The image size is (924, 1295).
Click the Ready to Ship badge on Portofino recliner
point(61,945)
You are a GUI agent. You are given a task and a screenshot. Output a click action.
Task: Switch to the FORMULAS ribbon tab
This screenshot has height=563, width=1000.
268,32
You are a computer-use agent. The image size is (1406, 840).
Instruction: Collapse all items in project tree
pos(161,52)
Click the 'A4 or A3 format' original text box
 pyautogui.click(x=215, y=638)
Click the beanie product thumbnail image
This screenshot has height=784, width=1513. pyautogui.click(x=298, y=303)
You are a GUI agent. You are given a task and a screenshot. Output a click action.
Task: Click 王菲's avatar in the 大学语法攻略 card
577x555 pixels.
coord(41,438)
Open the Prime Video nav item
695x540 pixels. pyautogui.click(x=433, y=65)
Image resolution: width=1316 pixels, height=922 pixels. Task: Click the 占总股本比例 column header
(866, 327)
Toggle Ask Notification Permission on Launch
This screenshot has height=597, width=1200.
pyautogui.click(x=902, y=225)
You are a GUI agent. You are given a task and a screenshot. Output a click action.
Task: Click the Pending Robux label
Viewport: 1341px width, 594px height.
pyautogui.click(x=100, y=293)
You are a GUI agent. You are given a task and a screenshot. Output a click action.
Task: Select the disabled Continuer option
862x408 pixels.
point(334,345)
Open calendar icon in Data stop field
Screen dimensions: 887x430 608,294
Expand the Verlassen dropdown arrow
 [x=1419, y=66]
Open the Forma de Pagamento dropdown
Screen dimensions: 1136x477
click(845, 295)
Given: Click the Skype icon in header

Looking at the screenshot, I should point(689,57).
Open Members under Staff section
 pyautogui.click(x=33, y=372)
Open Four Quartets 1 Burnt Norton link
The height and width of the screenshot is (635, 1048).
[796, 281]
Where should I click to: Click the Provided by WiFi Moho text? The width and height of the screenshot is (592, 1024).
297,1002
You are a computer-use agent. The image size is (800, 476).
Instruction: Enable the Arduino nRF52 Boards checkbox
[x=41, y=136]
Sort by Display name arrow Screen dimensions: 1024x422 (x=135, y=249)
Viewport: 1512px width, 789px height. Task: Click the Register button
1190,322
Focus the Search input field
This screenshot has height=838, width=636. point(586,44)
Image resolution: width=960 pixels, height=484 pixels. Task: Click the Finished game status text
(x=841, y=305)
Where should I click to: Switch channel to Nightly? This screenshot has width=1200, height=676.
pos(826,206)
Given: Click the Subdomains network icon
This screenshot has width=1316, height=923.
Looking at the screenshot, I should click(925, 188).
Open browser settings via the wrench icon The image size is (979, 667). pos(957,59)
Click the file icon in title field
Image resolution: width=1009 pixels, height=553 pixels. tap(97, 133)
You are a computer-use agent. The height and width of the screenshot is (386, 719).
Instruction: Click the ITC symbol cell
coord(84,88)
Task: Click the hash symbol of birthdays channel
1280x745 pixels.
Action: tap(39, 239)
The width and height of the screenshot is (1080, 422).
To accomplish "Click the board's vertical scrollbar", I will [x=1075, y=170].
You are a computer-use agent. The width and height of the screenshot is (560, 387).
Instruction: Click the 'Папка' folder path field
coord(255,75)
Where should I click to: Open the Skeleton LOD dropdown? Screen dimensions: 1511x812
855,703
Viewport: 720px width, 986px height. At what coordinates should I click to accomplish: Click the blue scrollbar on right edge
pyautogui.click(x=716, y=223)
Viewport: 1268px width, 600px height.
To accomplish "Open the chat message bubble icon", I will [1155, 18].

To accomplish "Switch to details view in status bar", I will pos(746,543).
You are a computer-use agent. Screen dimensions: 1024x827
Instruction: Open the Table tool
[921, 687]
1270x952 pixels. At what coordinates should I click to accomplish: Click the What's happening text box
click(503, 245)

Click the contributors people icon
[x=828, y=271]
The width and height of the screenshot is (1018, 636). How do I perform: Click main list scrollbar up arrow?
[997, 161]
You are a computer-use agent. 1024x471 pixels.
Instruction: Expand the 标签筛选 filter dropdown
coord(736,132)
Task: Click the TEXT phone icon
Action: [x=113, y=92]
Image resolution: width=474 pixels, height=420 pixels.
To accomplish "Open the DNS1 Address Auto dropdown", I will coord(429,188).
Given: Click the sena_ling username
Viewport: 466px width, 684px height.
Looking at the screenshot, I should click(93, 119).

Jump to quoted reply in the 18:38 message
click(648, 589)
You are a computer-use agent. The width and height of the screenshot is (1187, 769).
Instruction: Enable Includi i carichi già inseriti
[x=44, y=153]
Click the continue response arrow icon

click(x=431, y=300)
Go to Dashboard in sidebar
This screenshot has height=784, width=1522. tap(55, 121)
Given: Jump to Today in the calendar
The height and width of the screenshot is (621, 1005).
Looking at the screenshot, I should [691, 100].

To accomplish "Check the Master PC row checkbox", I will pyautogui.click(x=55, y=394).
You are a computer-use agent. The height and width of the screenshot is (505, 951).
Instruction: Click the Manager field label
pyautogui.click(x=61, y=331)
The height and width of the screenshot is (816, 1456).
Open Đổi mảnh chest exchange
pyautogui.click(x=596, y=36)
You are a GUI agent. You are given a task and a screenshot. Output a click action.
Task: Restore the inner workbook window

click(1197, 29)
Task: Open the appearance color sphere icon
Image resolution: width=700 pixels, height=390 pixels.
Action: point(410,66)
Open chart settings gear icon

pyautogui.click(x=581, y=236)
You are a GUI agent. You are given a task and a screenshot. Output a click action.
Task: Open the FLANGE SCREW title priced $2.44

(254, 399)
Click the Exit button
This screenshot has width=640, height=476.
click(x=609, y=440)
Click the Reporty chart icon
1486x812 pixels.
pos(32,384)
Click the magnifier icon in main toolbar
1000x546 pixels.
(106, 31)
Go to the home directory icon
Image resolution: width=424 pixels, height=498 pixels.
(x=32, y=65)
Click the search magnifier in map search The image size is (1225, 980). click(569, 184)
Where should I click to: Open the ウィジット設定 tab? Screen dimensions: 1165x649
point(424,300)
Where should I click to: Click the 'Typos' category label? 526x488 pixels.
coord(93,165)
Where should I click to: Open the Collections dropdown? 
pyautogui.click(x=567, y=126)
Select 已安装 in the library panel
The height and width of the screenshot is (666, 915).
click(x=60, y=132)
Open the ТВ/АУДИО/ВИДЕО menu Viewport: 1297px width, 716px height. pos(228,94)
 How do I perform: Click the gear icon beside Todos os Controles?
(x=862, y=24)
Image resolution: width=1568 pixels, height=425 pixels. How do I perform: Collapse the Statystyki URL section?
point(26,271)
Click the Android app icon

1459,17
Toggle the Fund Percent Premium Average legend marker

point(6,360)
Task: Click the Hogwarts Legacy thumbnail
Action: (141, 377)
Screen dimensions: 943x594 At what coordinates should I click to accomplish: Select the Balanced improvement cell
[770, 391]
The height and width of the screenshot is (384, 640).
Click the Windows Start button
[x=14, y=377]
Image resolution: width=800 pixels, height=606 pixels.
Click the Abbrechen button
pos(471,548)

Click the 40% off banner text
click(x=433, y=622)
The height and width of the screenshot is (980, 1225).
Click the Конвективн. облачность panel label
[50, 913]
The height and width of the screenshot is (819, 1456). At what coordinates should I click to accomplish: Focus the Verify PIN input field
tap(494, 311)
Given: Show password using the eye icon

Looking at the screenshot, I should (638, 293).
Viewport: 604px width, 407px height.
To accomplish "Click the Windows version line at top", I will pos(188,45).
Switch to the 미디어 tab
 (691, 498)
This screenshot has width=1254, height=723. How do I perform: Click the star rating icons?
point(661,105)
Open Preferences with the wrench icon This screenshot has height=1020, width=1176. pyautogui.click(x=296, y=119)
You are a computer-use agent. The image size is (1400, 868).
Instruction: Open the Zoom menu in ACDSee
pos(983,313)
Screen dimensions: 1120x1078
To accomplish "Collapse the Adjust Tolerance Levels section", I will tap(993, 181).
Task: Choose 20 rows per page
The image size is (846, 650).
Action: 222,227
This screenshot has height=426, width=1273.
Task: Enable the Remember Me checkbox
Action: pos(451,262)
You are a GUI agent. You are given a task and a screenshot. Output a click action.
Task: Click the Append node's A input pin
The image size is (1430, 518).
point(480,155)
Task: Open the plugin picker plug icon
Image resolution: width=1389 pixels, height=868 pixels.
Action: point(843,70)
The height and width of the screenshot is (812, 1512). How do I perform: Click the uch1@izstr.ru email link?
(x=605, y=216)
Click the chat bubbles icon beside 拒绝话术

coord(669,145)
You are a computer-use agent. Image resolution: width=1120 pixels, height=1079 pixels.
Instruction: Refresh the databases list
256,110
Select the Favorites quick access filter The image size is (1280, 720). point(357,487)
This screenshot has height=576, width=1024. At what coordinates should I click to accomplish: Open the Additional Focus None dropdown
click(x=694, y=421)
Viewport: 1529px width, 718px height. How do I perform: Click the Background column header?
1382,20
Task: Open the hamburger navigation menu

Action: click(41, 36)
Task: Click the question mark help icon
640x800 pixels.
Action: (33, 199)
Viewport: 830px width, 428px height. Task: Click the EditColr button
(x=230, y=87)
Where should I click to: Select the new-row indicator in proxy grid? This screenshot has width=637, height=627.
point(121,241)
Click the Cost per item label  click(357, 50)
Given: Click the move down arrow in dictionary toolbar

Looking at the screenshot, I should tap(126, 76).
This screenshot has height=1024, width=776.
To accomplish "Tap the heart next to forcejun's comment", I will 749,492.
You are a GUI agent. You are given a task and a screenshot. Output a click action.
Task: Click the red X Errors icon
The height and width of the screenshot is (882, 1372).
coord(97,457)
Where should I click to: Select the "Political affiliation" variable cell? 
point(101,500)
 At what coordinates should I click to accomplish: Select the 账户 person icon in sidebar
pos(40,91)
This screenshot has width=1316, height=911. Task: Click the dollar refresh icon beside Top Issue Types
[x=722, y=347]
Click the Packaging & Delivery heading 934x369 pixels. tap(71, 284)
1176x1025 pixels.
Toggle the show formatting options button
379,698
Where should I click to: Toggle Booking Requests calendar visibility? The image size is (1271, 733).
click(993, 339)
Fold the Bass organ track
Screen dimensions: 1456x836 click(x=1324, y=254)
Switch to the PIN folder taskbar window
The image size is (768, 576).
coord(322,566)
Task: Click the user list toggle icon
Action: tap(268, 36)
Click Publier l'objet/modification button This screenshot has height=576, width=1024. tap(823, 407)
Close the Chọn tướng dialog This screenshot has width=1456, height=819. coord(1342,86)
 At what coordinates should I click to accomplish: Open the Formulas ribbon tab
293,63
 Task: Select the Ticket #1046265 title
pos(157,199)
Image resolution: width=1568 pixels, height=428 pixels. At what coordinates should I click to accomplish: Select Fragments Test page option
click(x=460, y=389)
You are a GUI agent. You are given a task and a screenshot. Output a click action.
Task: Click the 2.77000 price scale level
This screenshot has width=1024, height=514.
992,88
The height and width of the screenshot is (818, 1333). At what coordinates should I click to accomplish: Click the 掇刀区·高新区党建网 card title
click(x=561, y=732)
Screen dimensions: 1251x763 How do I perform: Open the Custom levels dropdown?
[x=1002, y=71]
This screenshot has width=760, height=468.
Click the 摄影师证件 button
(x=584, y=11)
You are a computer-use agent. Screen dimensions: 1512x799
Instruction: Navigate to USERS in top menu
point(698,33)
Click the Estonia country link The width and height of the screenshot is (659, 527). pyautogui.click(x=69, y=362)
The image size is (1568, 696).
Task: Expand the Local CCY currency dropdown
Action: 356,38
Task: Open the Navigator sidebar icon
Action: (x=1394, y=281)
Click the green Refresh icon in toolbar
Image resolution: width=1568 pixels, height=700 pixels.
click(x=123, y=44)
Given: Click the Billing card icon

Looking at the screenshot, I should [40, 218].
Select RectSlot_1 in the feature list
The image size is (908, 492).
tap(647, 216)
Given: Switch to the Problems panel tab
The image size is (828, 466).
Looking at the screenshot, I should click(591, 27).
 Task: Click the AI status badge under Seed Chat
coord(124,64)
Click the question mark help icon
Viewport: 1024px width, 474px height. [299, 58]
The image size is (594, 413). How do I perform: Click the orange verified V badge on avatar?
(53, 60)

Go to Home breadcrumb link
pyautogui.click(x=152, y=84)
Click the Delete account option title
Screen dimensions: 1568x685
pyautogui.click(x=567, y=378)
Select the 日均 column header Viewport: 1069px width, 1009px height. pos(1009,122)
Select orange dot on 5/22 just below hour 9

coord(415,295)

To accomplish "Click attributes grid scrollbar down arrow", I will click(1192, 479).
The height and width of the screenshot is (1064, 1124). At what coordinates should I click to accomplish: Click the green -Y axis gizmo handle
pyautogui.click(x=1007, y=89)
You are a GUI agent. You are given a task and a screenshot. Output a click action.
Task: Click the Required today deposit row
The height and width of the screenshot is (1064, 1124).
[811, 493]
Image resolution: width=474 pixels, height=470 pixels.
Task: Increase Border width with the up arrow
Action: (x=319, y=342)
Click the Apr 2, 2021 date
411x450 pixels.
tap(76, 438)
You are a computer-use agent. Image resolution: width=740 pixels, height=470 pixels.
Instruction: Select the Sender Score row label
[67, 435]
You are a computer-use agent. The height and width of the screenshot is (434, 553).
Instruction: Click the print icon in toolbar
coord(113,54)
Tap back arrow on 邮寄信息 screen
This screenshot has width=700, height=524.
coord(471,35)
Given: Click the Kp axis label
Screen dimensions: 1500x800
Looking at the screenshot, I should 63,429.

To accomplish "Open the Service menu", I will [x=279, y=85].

━━━━━━━━━━━━━━━━

- **Given instruction**:
Please count the lines above that contain the string "symbol", and give only the number.

- **Correct output**:
2